Johnson v. Board of Commissioners

33 N.J. Eq. 152 | New York Court of Chancery | 1880

The Vice-Chancellor.

This case may be decided by the application of a familiar rule. The bill asks for specific performance of a contract to convey lands, made June 14th, 1809, and which, by its terms, was to be performed on or before the 1st of April, 1810. This suit was commenced December 23d, 1873, over sixty-four years after the contract was made, and over sixty-three years after breach, if any ever occurred. The complainants claim as devisees of the vendee. He died March 12th, 1828, and the vendor died September 6th, 1830, so that the complainants slept upon their rights over forty-five years after they had a right to sue.
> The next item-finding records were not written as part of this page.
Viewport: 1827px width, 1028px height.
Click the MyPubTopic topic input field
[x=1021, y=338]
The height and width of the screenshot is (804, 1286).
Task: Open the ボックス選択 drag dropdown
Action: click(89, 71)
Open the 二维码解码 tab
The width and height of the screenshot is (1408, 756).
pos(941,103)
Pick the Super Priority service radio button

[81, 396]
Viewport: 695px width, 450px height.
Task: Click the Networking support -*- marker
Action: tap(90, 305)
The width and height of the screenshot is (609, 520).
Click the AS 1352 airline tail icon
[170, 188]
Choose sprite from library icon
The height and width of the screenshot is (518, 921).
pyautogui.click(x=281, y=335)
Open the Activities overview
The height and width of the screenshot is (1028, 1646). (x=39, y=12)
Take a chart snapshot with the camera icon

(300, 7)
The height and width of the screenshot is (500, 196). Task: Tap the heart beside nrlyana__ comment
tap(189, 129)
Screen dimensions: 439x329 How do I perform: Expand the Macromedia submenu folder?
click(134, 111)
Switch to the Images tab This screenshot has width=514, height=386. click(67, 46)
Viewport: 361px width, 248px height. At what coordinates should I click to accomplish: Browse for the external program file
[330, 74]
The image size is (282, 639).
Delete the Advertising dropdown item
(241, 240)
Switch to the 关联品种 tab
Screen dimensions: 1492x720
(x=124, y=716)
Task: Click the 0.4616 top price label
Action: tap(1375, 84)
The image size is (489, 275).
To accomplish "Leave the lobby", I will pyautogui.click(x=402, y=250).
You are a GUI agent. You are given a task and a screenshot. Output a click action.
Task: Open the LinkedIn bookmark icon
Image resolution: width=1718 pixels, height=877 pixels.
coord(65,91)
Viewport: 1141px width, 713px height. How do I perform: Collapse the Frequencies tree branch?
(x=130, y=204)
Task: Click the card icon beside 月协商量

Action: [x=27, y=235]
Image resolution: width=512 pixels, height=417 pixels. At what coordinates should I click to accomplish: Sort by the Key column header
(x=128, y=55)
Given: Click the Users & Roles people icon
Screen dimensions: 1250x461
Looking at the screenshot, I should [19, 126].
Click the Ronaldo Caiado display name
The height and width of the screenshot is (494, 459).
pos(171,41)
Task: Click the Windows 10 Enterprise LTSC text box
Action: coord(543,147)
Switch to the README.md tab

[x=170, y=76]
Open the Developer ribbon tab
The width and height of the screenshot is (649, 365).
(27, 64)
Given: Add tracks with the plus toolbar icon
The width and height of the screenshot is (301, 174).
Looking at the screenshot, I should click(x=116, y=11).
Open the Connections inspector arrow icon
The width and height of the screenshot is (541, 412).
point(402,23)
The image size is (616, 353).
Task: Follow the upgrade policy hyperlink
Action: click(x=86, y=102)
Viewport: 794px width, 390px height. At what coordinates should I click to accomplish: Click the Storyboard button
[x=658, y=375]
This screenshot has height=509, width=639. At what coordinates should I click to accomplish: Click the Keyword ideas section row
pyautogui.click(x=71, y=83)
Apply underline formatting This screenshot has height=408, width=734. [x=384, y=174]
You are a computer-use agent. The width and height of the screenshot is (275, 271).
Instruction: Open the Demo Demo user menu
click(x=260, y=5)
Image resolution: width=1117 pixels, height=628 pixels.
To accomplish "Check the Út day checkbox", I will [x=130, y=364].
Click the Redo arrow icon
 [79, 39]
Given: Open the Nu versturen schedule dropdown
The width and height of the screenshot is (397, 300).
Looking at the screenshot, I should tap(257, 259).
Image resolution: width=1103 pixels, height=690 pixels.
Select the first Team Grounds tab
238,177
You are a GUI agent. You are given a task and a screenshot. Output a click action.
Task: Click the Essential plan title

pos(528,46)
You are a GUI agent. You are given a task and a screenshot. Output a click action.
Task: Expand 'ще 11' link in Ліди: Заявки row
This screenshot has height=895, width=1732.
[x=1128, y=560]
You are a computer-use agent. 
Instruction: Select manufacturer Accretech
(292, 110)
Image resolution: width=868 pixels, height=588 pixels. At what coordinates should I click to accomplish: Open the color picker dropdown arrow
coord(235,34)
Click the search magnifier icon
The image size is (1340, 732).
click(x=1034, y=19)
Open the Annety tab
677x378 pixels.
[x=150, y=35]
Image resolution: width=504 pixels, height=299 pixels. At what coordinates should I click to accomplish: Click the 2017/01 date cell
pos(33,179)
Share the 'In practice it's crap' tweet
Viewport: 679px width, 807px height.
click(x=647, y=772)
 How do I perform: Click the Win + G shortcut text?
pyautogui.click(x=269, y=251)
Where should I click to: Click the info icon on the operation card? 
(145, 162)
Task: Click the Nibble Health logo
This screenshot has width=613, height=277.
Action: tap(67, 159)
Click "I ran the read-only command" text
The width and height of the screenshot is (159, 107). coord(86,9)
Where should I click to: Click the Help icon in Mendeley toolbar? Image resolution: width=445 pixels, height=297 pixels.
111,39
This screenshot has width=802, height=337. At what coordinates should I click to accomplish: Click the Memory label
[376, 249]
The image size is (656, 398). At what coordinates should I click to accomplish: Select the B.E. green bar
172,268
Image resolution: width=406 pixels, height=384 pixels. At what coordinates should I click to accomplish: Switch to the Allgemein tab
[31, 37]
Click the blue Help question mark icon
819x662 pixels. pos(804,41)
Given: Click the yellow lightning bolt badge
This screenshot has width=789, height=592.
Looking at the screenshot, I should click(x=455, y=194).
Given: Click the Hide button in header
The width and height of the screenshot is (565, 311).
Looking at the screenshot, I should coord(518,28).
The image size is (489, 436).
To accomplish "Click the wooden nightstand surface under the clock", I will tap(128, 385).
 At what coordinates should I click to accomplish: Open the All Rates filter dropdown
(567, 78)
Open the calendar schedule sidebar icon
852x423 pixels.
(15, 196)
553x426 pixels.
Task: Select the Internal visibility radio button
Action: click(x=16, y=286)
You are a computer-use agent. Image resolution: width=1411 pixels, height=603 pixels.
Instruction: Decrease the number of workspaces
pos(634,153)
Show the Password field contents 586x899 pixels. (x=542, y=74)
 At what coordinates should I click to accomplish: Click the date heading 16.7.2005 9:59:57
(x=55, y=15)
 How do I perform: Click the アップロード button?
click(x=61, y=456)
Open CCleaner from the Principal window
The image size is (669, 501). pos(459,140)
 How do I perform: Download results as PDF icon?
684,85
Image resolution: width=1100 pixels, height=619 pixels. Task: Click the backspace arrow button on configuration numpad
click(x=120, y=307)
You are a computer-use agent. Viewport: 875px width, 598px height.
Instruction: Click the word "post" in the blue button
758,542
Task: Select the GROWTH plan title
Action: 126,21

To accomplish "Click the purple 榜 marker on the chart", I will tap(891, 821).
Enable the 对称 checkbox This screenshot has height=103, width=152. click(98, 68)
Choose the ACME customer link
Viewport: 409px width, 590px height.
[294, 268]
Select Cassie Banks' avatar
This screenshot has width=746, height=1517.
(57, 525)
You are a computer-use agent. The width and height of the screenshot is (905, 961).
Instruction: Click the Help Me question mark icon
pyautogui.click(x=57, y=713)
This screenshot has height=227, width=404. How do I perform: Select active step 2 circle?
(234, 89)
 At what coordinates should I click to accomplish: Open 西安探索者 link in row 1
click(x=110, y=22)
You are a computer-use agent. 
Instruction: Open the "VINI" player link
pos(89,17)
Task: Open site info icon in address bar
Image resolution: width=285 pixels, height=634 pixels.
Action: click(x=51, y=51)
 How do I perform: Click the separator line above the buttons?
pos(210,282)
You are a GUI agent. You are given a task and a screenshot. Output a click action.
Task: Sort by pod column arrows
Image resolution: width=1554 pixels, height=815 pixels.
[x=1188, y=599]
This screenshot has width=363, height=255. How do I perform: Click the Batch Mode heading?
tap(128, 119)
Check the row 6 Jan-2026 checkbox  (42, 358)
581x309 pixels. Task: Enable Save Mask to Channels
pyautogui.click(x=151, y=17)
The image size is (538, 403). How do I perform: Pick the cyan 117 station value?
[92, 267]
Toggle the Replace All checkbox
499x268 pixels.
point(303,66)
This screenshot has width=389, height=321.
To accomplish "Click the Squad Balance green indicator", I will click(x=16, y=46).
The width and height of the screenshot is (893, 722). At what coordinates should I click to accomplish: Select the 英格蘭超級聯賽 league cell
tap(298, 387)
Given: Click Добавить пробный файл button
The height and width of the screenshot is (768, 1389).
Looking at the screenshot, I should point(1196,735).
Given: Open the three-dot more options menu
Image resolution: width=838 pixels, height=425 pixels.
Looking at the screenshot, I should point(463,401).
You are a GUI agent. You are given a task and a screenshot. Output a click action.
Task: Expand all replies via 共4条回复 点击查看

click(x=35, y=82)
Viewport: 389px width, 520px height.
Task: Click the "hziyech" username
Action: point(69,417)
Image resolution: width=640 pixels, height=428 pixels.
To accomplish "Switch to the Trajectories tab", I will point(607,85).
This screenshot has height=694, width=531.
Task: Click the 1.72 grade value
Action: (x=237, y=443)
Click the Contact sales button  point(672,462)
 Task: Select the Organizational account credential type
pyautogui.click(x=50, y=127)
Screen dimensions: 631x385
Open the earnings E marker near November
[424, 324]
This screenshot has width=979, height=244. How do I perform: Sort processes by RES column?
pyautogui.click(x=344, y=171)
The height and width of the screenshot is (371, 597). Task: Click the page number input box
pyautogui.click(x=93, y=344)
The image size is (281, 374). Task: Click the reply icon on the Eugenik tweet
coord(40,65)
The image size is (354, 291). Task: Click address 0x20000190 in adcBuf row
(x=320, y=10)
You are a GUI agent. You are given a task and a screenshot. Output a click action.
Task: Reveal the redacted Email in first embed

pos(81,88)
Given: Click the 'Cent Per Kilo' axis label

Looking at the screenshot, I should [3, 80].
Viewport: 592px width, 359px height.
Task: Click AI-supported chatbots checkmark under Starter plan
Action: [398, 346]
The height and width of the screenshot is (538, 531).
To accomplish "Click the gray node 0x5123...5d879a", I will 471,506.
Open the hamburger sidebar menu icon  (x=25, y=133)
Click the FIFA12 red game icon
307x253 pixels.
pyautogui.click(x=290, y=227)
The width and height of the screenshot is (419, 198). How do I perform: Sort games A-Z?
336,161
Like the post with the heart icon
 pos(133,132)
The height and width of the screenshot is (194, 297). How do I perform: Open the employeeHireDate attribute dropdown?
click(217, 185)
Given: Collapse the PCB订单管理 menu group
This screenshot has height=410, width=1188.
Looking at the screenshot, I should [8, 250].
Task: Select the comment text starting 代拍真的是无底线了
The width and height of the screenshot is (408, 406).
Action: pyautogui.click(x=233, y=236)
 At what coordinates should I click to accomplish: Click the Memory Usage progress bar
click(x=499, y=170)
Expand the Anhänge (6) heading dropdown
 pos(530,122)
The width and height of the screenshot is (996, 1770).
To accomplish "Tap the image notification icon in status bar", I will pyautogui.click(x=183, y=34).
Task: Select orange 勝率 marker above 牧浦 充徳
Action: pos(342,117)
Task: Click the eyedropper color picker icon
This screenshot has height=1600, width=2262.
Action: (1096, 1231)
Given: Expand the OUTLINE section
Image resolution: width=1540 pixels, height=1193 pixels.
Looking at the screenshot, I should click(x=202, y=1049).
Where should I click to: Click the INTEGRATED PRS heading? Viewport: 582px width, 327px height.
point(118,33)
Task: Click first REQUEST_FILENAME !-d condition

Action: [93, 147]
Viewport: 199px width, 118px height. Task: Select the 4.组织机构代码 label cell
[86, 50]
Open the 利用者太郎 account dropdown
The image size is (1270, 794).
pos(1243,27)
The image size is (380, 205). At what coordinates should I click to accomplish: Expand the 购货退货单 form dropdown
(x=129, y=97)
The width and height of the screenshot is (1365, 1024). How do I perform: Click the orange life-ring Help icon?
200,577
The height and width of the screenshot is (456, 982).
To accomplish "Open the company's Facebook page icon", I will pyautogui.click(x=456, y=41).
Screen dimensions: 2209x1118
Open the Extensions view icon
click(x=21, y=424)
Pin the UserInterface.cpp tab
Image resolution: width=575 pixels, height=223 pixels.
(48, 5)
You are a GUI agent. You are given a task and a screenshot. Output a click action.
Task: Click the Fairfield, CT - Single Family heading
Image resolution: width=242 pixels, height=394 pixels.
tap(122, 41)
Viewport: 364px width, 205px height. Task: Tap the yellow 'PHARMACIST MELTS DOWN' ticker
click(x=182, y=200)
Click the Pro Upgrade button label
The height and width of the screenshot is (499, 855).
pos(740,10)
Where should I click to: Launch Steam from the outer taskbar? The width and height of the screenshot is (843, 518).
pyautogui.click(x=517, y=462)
Their ancestor had previously slept for a period of nearly eighteen years.

The remedy by specific performance is discretionary. The question in such cases is not what must the court do, but what, in view of all the circumstances of the case in judgment, should it do to further justice. Plummer v. Keppler, 11 C. E. Gr. 482.

Great delay in seeking relief is a good bar to any suit in equity. It is very difficult, in most cases, to get full and trustworthy evidence respecting a disputed transaction which occurred twenty years before it is brought under judicial investigation, and in a case where sixty years have elapsed it would be a marvel if it were not entirely impossible.

With regard to delay in seeking this particular remedy, Lord Alvanley has said: “A party cannot call upon a court of equity for specific performance unless he has shown himself ready, desirous, prompt and eager.” Milward v. Earl of Thanet, 5 Ves. 720, note b. Lord Cranworth has given expression to the same opinion: Specific performance is relief which this court will not give unless in cases where the parties seeking it come as promptly as the nature of the case will permit.” Eads v. Williams, 4 De G. M. & G. 691. In Van Doren v. Robinson, 1 C. E. Gr. 263, Chancellor Green said : Great delay, unaccounted for, is a bar to a claim for specific performance.” Lord Camden, at an early day, *154stated the general doctrine as follows : “A court of equity, which is never active in relief against conscience or public convenience, has always refused its aid to stale demands where the party has slept upon his rights or acquiesced for a great length of time. Nothing can call forth this court- into activity but conscience, good faith and reasonable diligence. Where these are wanting, the court is passive and does nothing; laches and neglect are always discountenanced; and therefore, from the beginning of this jurisdiction, there was also a limitation of suit in this court.” Smith v. Clay, 3 Bro. C. C. 639, note. The doctrine as thus stated was enforced in a case strongly analogous to the one in hand, by the supreme court of the United States. Piatt v. Vattier, 9 Pet. 413.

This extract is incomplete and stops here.